The protagonist is the sharp-witted Dr. Peter Blood, a fictional Irish physician who had had a wide-ranging career as a soldier and sailor (including a commission as a captain under the Dutch admiral Michiel de Ruyter) before settling down to practice medicine in the town of Bridgwater, Somerset. The story is told from the perspective of an omniscient narrator, who enables the reader to see the thoughts and views of many different characters. The narrator—perhaps meant to be Sabatini himself—claims to have acquired the story from the ship's logs of Blood's longtime companion Jeremy Pitt.

The book opens with Blood attending to his geraniums while the town prepares to fight for James Scott, 1st Duke of Monmouth. He wants no part in the Monmouth Rebellion, but after being urgently summoned to attend to one of the rebels wounded at the Battle of Sedgemoor, Peter is arrested. During the Bloody Assizes, he is convicted by the infamous Judge Jeffreys of treason on the grounds that "if any person be in actual rebellion against the King, and another person—who really and actually was not in rebellion—does knowingly receive, harbour, comfort, or succour him, such a person is as much a traitor as he who indeed bore arms."

The sentence for treason is death by hanging, but King James II, for purely financial reasons, has the sentence for Blood and other convicted rebels commuted to transportation to slavery in the Caribbean. Upon arrival on the island of Barbados, Blood is bought by Colonel William Bishop, initially for forced work in the Colonel's prison farms but later hired out by Bishop when Blood's skills as a physician prove superior to those of the local doctors. During his period of servitude, Blood wins the pity and sympathy of Arabella, Colonel Bishop's niece.

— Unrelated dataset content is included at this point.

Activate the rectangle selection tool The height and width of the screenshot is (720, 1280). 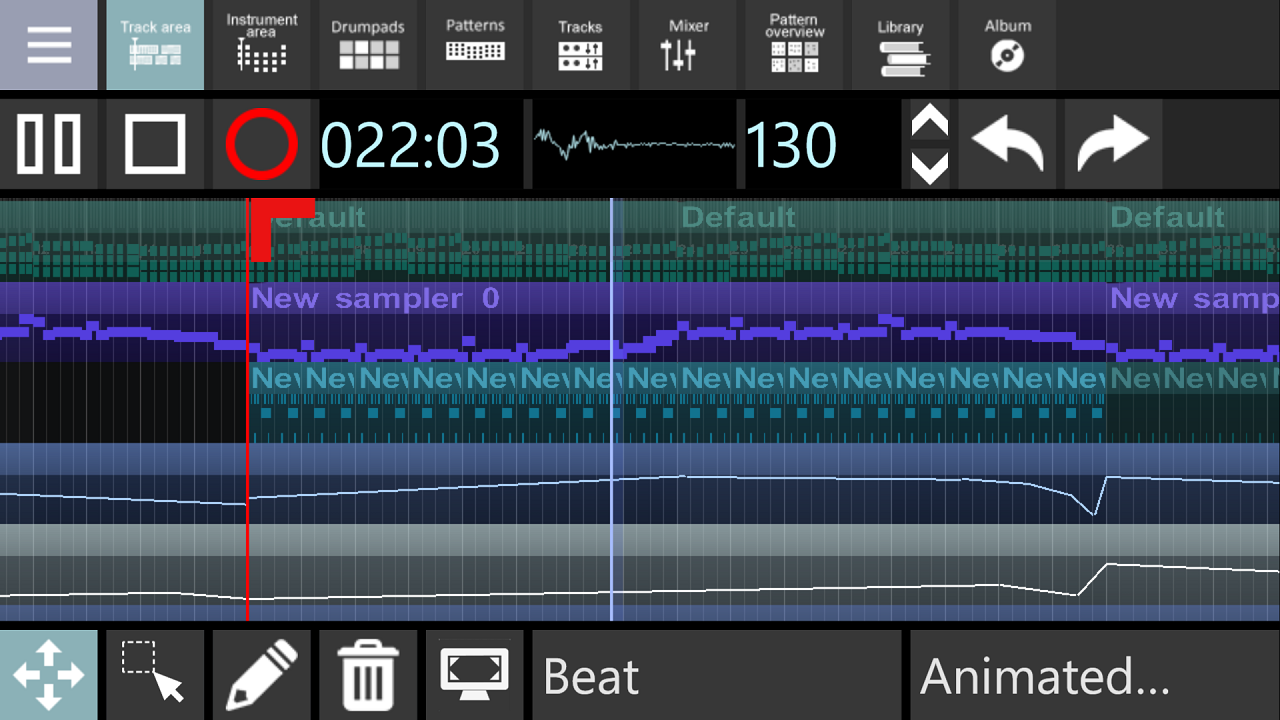[155, 675]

When a Spanish force attacks and raids Bridgetown, Blood escapes with a number of other convicts (including former shipmaster Jeremy Pitt, the one-eyed giant Edward Wolverstone, former gentleman Nathaniel Hagthorpe and two Royal Navy veterans, former petty officer Nicholas Dyke and former master gunner Ned Ogle). The escapees capture the Spaniards' ship, turn its guns on the returning Spaniards and sail away to become some of the most successful buccaneers in the Caribbean, hated and feared by the Spanish but always sparing English ships. Colonel Bishop, humiliated by Blood's daring escape and growing fame as a buccaneer, devotes himself to capturing and executing Blood.

After many adventures and the Glorious Revolution, Blood and his remaining fellow rebel-convicts are pardoned. As a reward for saving the colony of Jamaica from a French assault, he is appointed its governor in place of Colonel Bishop, who had abandoned his post to hunt for Blood, and the novel ends with the implication that Blood will not only marry Arabella but will also generously forgive Bishop.

==Influence==

===Continuation===
Captain Blood won enormous popularity, but instead of continuing Blood's adventures in sequels, Sabatini wrote fifteen more short stories set during Captain Blood's pirate career. Two of these tales ("The War Indemnity" and "Blood Money") may be viewed as continuations of events of the original novel, but all the stories are contained within the timeframe of Captain Blood (a sidequel). (Note: Despite this, Sabatini set one story ("The King's Messenger" from Captain Blood Returns) in May 1690, even though he had earlier established Blood's piratical career as having ended in 1689.)

Eight of these new stories were published in 1931 as Captain Blood Returns (retitled The Chronicles of Captain Blood in the British publication) along with two of the Tales of the Brethren of the Main that had not been incorporated into Captain Blood. A second collection, The Fortunes of Captain Blood was published in 1936, consisting of six new stories, and one final story, "The Remedy", which takes place almost immediately after Blood's trial before Judge Jeffreys and in which Peter Blood is not the primary character but is prominently figured. It was also included in Sabatini's collection of short stories Turbulent Tales, published in 1946.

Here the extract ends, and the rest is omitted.